§ **Given task**
Filter the entries below and copy out every line that contains the string "current".

§ **Material for this task**

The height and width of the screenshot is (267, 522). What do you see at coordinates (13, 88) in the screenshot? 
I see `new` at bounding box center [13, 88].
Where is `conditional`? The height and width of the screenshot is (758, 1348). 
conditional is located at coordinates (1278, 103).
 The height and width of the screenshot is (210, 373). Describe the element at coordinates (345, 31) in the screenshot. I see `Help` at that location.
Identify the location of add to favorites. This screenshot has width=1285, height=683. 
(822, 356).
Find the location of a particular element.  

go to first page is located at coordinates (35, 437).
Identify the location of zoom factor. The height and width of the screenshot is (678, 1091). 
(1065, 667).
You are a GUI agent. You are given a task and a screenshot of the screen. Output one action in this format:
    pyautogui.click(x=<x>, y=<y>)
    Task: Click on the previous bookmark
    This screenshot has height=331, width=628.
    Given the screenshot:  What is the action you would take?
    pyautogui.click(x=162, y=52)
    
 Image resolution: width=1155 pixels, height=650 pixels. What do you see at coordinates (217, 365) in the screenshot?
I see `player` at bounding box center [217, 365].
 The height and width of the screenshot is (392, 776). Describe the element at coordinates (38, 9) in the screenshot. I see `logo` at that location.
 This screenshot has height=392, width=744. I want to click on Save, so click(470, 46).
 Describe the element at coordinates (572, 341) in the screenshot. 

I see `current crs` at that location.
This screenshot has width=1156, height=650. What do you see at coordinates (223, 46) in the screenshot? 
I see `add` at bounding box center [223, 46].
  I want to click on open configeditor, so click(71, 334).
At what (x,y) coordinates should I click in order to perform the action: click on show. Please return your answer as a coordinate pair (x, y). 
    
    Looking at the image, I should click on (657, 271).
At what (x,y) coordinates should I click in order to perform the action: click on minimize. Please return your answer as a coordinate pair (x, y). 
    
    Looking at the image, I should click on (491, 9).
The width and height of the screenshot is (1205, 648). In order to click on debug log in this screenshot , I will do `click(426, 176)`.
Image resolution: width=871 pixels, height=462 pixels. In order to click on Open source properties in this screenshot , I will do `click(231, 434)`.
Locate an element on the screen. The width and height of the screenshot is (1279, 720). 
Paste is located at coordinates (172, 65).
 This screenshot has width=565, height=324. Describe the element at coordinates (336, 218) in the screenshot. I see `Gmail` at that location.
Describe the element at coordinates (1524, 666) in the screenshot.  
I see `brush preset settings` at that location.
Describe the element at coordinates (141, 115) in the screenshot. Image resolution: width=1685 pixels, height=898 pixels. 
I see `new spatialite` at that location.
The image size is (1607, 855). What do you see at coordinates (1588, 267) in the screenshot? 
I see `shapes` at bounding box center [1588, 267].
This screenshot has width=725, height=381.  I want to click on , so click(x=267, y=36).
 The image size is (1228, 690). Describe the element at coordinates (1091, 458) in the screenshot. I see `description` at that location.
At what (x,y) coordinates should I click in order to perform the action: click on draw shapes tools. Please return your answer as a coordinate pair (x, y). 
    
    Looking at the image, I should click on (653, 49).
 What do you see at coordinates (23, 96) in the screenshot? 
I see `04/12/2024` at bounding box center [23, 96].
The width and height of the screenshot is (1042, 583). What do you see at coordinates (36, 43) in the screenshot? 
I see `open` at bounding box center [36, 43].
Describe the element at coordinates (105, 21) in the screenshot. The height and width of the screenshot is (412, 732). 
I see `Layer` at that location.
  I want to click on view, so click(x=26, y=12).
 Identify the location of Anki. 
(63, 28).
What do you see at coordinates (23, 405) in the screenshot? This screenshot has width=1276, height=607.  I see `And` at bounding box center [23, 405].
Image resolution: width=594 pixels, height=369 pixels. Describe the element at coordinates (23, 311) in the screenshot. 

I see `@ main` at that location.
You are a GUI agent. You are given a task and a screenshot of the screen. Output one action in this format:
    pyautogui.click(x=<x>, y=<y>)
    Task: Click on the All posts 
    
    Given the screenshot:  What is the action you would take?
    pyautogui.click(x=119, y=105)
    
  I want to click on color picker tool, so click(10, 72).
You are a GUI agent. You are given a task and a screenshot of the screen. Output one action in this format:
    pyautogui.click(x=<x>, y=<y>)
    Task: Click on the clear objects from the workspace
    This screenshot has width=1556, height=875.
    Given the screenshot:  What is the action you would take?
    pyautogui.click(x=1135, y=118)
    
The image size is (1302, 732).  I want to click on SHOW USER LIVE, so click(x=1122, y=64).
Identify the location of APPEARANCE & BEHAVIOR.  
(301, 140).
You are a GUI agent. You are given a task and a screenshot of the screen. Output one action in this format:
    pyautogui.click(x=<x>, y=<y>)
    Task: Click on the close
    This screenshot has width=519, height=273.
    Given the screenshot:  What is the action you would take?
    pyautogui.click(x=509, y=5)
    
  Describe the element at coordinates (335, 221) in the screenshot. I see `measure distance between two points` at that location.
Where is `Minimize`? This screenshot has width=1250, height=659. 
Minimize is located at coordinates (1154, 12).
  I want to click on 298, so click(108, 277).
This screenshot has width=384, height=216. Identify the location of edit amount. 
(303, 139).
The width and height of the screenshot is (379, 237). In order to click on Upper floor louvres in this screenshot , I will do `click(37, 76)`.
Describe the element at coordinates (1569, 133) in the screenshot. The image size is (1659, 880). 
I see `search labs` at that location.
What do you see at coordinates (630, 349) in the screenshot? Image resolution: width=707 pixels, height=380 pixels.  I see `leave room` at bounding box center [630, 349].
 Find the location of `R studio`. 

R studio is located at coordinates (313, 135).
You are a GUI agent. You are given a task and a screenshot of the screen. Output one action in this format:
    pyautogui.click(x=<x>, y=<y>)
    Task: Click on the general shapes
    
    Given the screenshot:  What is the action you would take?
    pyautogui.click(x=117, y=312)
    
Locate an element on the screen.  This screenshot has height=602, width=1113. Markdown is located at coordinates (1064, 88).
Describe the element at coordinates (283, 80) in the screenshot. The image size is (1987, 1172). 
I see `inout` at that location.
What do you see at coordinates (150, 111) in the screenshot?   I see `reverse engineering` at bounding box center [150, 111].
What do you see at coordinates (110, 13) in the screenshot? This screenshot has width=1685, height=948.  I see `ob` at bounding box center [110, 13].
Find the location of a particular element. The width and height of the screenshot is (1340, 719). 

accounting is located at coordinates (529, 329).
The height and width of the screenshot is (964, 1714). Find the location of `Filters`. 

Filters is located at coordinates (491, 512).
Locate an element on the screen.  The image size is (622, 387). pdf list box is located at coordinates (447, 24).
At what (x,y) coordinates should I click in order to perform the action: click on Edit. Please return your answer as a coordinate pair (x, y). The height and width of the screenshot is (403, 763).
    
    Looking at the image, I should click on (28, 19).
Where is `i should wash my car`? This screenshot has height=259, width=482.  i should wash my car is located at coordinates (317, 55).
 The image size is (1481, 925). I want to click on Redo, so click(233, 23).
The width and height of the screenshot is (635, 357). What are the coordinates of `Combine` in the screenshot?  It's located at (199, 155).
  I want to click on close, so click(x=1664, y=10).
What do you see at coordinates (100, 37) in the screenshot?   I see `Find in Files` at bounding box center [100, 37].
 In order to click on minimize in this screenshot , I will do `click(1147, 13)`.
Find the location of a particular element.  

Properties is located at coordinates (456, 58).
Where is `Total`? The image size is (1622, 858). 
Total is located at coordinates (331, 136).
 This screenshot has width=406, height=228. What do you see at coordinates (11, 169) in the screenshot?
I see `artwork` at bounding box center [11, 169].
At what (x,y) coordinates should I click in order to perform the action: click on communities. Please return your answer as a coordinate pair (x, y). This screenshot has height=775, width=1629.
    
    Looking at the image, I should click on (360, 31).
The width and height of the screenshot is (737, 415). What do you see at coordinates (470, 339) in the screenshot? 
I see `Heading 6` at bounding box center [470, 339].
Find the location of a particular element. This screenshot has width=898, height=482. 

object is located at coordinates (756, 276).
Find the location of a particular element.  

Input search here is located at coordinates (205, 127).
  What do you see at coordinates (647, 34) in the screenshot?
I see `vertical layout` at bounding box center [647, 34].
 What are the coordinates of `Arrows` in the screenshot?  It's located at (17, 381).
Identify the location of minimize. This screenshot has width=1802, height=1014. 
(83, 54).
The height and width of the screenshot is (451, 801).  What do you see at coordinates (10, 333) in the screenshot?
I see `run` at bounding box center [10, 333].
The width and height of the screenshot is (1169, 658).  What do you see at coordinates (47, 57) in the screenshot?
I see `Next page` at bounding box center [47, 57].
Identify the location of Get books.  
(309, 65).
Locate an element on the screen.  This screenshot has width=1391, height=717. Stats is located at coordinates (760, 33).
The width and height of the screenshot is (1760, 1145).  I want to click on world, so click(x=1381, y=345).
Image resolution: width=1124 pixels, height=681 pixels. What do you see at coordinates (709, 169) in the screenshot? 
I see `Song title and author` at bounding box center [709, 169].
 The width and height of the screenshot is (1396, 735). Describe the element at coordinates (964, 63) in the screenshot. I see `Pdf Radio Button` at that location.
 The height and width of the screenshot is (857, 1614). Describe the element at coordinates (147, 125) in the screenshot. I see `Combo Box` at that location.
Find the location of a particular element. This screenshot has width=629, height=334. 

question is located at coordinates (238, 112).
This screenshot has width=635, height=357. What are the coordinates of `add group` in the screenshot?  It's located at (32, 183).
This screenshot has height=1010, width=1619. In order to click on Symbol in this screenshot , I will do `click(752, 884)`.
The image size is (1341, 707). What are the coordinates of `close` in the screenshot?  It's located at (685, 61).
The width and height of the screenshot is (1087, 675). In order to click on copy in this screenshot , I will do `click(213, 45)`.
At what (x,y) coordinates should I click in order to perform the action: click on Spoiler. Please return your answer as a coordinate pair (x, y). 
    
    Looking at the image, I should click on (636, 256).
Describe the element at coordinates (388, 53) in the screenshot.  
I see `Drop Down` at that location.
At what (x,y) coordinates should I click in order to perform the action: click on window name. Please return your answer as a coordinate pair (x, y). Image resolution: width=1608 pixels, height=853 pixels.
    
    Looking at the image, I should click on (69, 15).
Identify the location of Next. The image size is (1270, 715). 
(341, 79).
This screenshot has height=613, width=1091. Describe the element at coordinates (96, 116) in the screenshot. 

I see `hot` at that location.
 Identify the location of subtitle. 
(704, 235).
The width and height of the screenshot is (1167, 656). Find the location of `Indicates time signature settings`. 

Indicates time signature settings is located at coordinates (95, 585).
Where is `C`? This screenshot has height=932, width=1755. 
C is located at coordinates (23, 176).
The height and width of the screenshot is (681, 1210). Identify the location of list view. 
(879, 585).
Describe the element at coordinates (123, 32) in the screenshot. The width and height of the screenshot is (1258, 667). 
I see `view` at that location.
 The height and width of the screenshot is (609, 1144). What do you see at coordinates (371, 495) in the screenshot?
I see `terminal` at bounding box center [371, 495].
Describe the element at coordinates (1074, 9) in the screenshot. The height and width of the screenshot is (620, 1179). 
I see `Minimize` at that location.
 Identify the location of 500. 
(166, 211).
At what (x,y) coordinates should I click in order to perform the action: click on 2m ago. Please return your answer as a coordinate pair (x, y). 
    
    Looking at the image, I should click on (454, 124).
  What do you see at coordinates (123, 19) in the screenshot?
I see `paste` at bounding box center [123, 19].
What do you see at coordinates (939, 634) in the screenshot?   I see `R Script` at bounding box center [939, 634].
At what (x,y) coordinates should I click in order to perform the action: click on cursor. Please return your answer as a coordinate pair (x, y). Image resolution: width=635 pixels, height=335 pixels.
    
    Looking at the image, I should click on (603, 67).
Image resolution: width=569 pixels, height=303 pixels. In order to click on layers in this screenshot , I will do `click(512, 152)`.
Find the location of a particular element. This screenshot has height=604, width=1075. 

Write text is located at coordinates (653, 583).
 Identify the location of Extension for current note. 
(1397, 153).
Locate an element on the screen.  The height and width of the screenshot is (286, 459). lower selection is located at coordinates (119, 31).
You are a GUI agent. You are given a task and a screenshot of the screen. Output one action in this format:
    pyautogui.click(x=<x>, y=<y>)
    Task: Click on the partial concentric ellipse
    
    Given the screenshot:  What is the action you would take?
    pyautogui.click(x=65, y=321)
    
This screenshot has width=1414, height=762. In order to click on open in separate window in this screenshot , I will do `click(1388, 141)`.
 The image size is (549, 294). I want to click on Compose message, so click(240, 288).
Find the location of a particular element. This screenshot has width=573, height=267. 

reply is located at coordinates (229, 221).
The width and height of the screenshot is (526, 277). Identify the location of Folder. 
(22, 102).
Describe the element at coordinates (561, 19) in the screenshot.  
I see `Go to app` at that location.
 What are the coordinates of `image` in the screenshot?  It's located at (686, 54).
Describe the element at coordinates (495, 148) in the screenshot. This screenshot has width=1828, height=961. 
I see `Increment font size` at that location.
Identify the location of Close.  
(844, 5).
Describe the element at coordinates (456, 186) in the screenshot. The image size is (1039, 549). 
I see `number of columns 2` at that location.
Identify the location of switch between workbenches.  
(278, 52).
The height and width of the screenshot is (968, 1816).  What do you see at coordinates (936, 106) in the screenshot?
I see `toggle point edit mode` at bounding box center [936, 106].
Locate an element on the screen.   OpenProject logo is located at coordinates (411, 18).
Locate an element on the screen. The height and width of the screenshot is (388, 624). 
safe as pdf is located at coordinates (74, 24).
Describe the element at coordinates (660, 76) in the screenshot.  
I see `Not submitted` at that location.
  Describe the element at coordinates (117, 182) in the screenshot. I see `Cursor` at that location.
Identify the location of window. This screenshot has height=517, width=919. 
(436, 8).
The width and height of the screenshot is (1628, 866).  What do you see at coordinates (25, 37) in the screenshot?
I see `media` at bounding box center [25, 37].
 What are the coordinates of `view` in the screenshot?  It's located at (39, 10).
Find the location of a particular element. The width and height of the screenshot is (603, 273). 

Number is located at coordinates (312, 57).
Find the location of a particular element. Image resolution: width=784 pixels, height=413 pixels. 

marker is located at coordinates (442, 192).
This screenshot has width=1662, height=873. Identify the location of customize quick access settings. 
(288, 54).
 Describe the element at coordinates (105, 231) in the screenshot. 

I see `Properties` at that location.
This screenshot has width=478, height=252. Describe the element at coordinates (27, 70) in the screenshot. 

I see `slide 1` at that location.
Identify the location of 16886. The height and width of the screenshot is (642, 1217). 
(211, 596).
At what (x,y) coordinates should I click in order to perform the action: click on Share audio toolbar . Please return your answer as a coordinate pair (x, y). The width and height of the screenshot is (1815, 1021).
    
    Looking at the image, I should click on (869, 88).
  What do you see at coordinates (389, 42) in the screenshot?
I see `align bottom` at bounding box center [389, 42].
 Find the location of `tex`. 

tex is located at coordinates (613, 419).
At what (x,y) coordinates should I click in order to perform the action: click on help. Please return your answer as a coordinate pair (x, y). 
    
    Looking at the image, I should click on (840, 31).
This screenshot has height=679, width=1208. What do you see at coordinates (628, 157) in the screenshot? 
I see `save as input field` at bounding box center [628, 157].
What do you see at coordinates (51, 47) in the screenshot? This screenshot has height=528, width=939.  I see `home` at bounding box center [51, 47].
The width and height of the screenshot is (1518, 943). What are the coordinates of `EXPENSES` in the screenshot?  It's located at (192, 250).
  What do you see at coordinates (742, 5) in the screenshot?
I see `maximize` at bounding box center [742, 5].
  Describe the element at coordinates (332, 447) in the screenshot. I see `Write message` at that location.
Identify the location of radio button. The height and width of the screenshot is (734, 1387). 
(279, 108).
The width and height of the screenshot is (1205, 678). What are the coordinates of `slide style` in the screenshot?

§ **Response**
I see `current crs` at that location.
 Identify the location of Extension for current note. 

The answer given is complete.